Find the general solution to the system corresponding to the following matrix. \[ A=\left[\begin{array}{llll|l}1 & 7 & 0 & 0 & 2 \\ 0 & 0 & 1 & 3 & 4 \\ 0 & 0 & 0 & 0 & 0\end{array}\right] \] \( \left[\begin{array}{l}x_{1} \\ x_{2} \\ x_{3} \\ x_{4}\end{array}\right]=\left[\begin{array}{ll}\text { Ex: 1-2x_3 } \\ \square & \\ \square\end{array}\right] \) Enter \( 1-2 x_{3} \) as: \( 1-2 \times 3 \)

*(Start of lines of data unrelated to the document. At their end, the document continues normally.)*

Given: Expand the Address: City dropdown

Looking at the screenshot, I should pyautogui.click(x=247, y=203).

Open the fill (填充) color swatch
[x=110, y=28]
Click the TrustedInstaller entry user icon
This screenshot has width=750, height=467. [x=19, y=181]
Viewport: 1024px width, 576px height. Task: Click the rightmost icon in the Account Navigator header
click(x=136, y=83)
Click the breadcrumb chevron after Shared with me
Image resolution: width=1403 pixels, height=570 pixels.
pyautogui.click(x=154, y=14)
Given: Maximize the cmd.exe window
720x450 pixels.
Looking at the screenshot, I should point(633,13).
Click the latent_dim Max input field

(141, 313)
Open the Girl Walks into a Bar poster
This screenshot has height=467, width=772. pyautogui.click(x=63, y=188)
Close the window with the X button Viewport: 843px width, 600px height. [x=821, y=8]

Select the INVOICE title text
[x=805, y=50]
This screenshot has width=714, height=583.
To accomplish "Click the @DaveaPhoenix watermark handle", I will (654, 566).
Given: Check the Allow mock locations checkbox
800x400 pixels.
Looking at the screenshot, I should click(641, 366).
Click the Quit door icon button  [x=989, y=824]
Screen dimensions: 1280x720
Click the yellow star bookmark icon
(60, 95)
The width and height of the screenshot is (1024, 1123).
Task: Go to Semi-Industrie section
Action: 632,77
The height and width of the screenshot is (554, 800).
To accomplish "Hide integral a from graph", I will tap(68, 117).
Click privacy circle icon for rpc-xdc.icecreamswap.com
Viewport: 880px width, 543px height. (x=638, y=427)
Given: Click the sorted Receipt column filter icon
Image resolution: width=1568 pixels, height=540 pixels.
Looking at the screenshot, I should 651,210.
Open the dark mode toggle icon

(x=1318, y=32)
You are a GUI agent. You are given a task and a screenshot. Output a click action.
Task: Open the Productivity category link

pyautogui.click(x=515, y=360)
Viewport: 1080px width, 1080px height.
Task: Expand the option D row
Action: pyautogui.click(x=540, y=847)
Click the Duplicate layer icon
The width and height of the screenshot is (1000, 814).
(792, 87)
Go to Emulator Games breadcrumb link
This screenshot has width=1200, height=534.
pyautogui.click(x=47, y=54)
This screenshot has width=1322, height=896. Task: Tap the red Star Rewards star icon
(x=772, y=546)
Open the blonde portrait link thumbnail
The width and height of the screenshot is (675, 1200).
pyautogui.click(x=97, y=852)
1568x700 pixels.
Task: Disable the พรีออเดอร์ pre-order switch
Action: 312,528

To extract the general solution from the provided augmented matrix, we rewrite the system of equations represented by the matrix. The first equation gives us \( x_1 + 7x_2 = 2 \), and the second equation reveals \( x_3 + 3x_4 = 4 \). The third row, being all zeros, indicates that we have a free variable situation. Let's express \( x_2 \) and \( x_4 \) in terms of the free variable \( x_3 \). From the first equation, we isolate \( x_1 \): \[ x_1 = 2 - 7x_2 \] Then, from the second equation, solving for \( x_4 \): \[ x_4 = \frac{4 - x_3}{3} \] The complete representation of the solution is incorporated with arbitrary parameters. We can express the general solution in terms of \( x_3 \) and a free variable indicating \( x_2 \): \[ \begin{pmatrix} x_1 \\ x_2 \\ x_3 \\ x_4 \end{pmatrix} = \begin{pmatrix} 2 - 7x_2 \\ x_2 \\ x_3 \\ \frac{4 - x_3}{3} \end{pmatrix} \] Thus, the full solution involving substitutions can be packaged neatly. To finalize: 1. \( x_1 = 2 - 7 \times x_2 \) 2. \( x_2 = x_2 \) (free variable) 3. \( x_3 = x_3 \) (free variable) 4. \( x_4 = \frac{4 - x_3}{3} \) Expressing \( x_1 \): \[ \left[ \begin{array}{c} x_1 \\ x_2 \\ x_3 \\ x_4 \end{array} \right] = \left[ \begin{array}{c} 2 - 7x_{2} \\ x_{2} \\ x_{3} \\ \frac{4 - x_{3}}{3} \end{array} \right] \] This gives you the framework to define \( x_2 \) and \( x_3 \) freely!